**EXERCISE DIRECTIONS**
Among the entries below, please repeat exactly and only the lines from the line containing "You are a computer-use agent. Image" to the line containing "Given: Click the monitoring", both lines included.

**AVAILABLE RECORDS**

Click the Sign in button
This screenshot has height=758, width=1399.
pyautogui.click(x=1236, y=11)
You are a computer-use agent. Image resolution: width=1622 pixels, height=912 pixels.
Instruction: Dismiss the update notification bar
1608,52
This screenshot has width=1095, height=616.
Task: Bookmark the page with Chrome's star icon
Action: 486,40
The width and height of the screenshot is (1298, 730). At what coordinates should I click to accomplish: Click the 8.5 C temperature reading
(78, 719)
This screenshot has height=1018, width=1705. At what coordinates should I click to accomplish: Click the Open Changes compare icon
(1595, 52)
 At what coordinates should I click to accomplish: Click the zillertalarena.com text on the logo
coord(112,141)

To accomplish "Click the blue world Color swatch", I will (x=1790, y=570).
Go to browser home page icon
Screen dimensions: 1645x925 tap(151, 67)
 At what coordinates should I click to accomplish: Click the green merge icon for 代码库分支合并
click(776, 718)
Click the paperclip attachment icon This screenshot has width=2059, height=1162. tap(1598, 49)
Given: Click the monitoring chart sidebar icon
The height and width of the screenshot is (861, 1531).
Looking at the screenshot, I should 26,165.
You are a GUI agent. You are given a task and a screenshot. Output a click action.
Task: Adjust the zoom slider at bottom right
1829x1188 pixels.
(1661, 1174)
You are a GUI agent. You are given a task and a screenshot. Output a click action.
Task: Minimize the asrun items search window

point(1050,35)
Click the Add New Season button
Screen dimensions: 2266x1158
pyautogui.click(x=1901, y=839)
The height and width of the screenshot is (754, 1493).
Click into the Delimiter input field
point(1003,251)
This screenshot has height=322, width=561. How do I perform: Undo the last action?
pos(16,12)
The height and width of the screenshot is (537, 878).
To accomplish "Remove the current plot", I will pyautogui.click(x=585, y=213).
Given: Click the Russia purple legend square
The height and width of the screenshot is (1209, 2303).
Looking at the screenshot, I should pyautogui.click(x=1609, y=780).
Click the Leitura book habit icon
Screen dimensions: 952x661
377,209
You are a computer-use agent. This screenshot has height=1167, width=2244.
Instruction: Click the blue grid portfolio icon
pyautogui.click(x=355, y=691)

**PROBLEM SOLUTION**
You are a computer-use agent. Image resolution: width=1622 pixels, height=912 pixels.
Instruction: Dismiss the update notification bar
1608,52
This screenshot has width=1095, height=616.
Task: Bookmark the page with Chrome's star icon
Action: 486,40
The width and height of the screenshot is (1298, 730). At what coordinates should I click to accomplish: Click the 8.5 C temperature reading
(78, 719)
This screenshot has height=1018, width=1705. At what coordinates should I click to accomplish: Click the Open Changes compare icon
(1595, 52)
 At what coordinates should I click to accomplish: Click the zillertalarena.com text on the logo
coord(112,141)

To accomplish "Click the blue world Color swatch", I will (x=1790, y=570).
Go to browser home page icon
Screen dimensions: 1645x925 tap(151, 67)
 At what coordinates should I click to accomplish: Click the green merge icon for 代码库分支合并
click(776, 718)
Click the paperclip attachment icon This screenshot has width=2059, height=1162. tap(1598, 49)
Given: Click the monitoring chart sidebar icon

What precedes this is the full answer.